Exploiting the chemical warfare that occurs between plants and their pathogens shows
promise in providing new natural products for new anti-infectives for human, plant
and animal health. The successful development of strobilurin fungicides and spinosad
insecticides has continued the interest in natural products as crop protectants. The
importance and future of natural product agrochemistry is emphasized by the fact
that 21 companies have filed 255 patent applications primarily for use of the strobilurin
class of fungicides (Qo I MET complex 3 inhibitors).

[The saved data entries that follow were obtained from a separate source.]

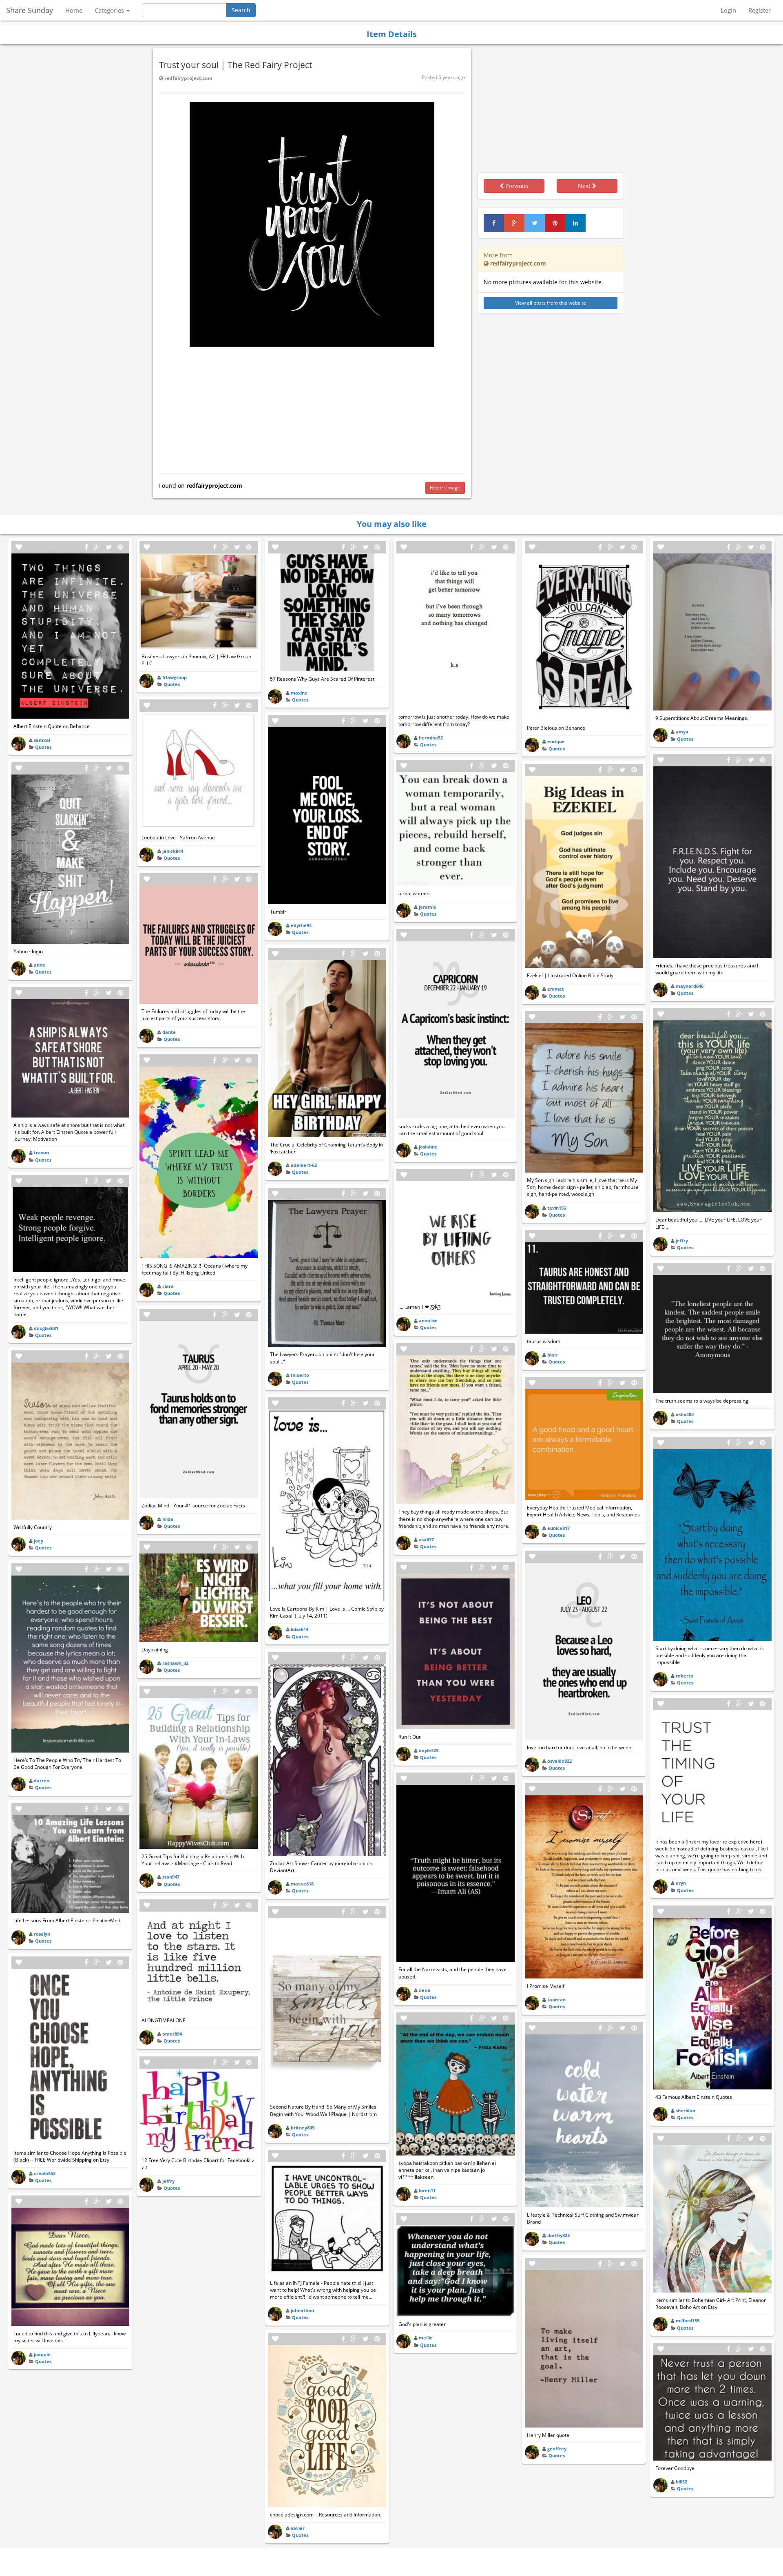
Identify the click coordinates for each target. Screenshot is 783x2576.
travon (41, 1152)
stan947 (170, 1877)
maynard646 (689, 986)
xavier (298, 2528)
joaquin (42, 2354)
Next (585, 186)
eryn (681, 1883)
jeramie (427, 907)
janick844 (172, 851)
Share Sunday (29, 10)
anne (39, 965)
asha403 (685, 1414)
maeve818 (302, 1884)
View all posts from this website (550, 302)
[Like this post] (18, 547)
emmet (555, 989)
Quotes (43, 747)
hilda (167, 1519)
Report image (445, 487)
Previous (516, 186)
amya (682, 731)
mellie (426, 2338)
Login (728, 10)
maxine (299, 693)
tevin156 (556, 1208)
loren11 (427, 2190)
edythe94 (301, 925)
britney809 (302, 2128)
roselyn (42, 1934)
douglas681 (46, 1328)
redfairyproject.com (187, 78)
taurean (556, 1999)
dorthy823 (558, 2235)
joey (38, 1541)
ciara (168, 1286)
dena (424, 1990)
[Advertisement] (312, 408)
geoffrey (556, 2448)
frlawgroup (174, 677)
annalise (428, 1320)
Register (759, 10)
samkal (42, 740)
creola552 (44, 2173)
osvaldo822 (559, 1761)
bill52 (681, 2482)
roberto (684, 1676)
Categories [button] (110, 10)
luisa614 (299, 1629)
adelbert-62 (304, 1165)
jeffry (168, 2181)
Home (73, 10)
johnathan (302, 2310)
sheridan (685, 2110)
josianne (428, 1147)
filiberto (300, 1375)
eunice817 (558, 1528)
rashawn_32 (175, 1663)
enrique (556, 741)
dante (169, 1032)
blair (552, 1355)
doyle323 (428, 1750)
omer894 (172, 2034)
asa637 (426, 1539)
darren (41, 1780)
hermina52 (431, 738)
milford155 (687, 2320)
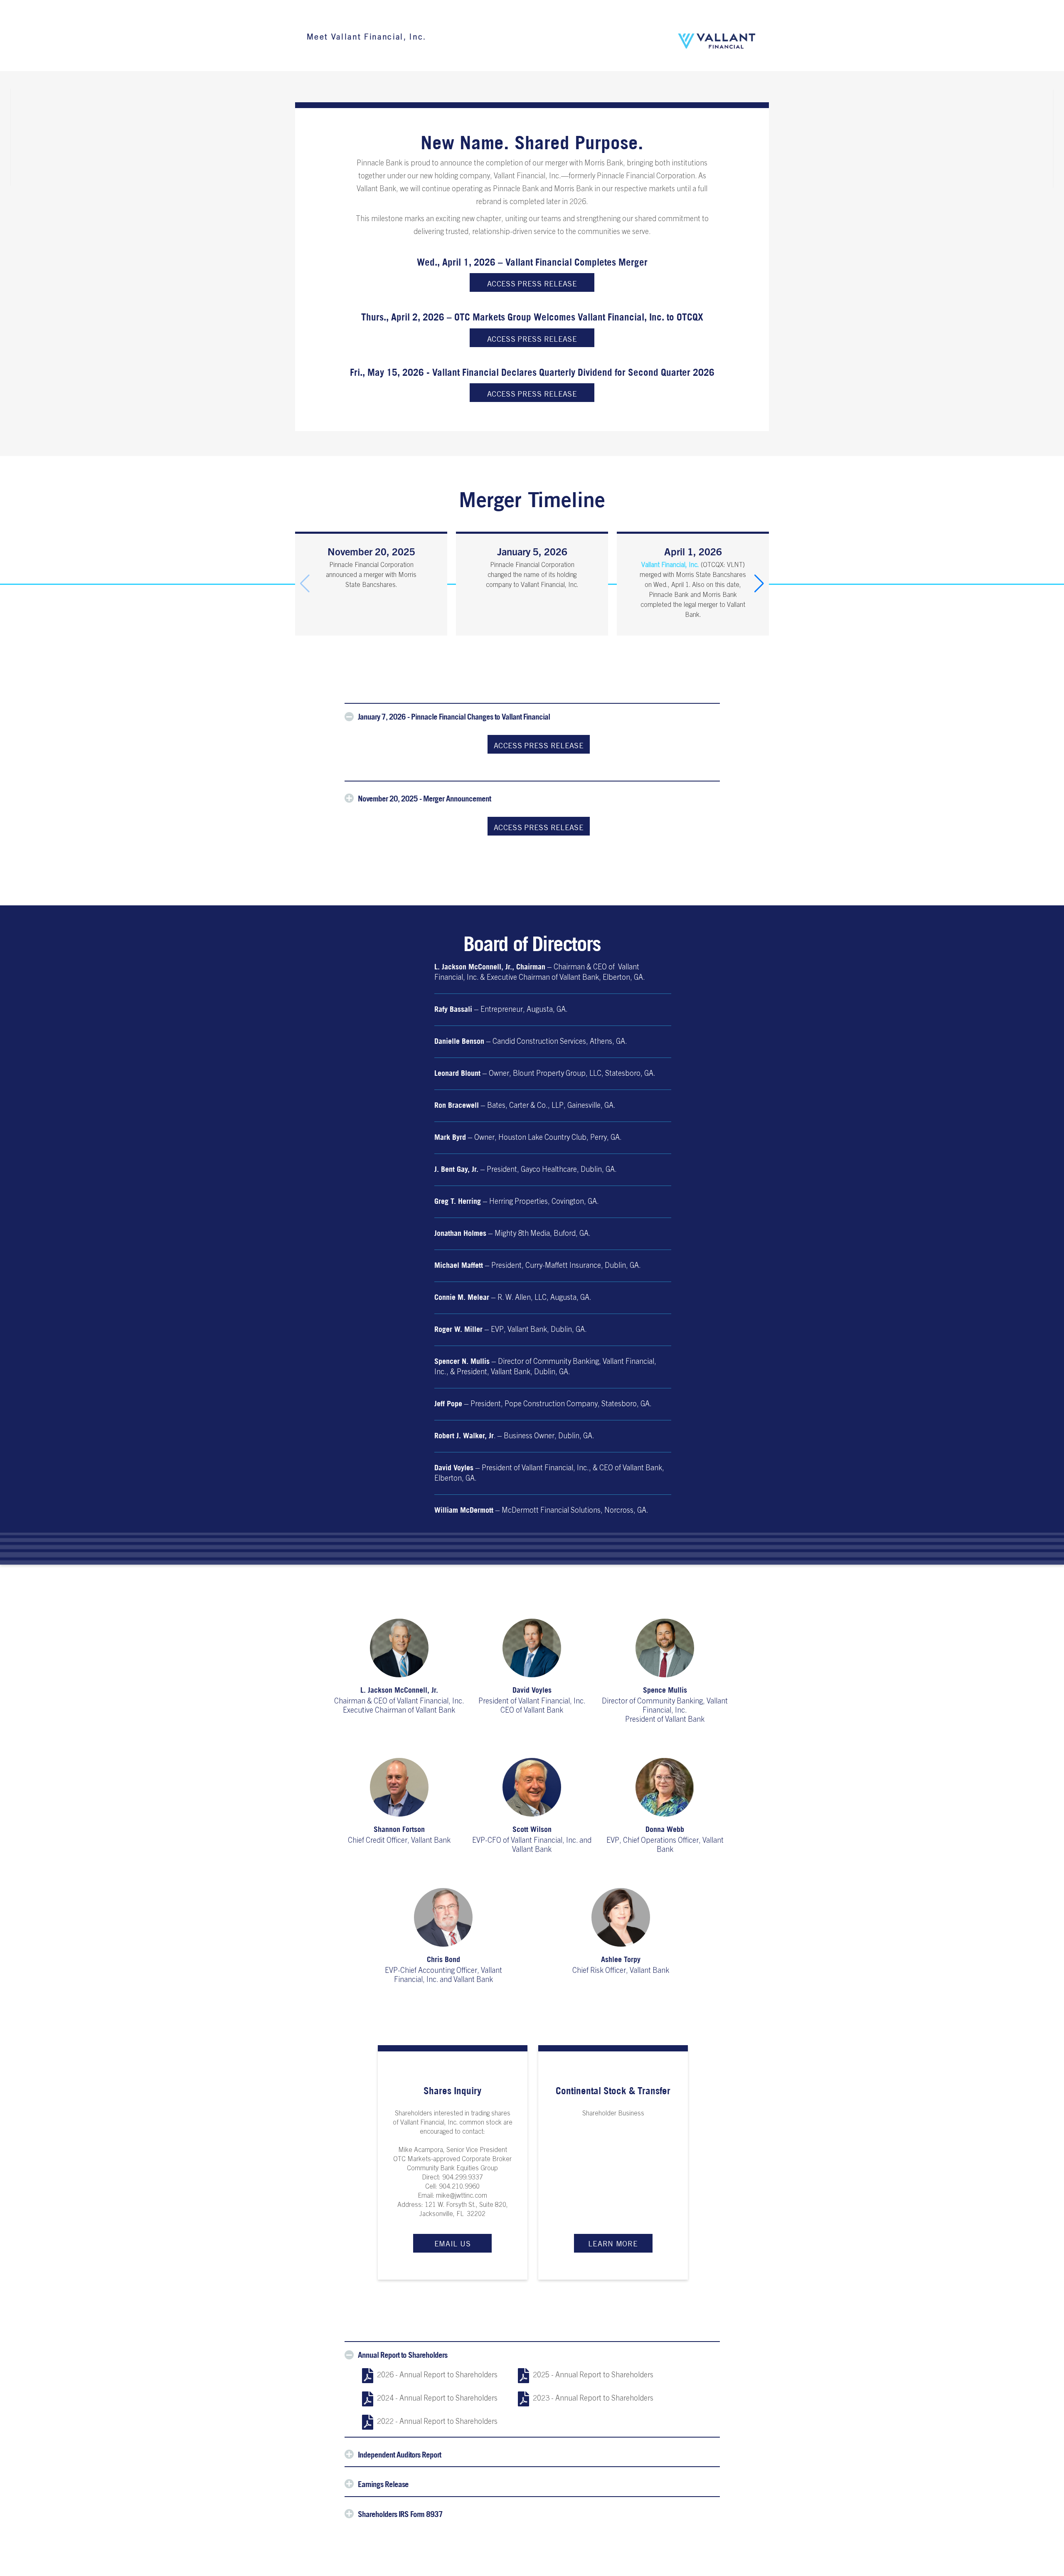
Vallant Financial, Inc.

1.1. Direct Acting Defense Chemicals
Since the discovery of the vinca alkaloids in 1963, many of the known antitubulin
agents used in today’s cancer chemotherapy arsenal are products of plant and fungal
secondary metabolism. Since 1991, 16 of 43 new pharmaceuticals were derived from
natural products. In certain therapeutic areas 78% of the antibacterials and 74% of
the anticancer compounds are natural products or have been derived from natural
products (Roughi, 2003). These “natural products” are probably defense chemicals
that target and inhibit cell division in invading pathogens (Wedge and Camper, 2000).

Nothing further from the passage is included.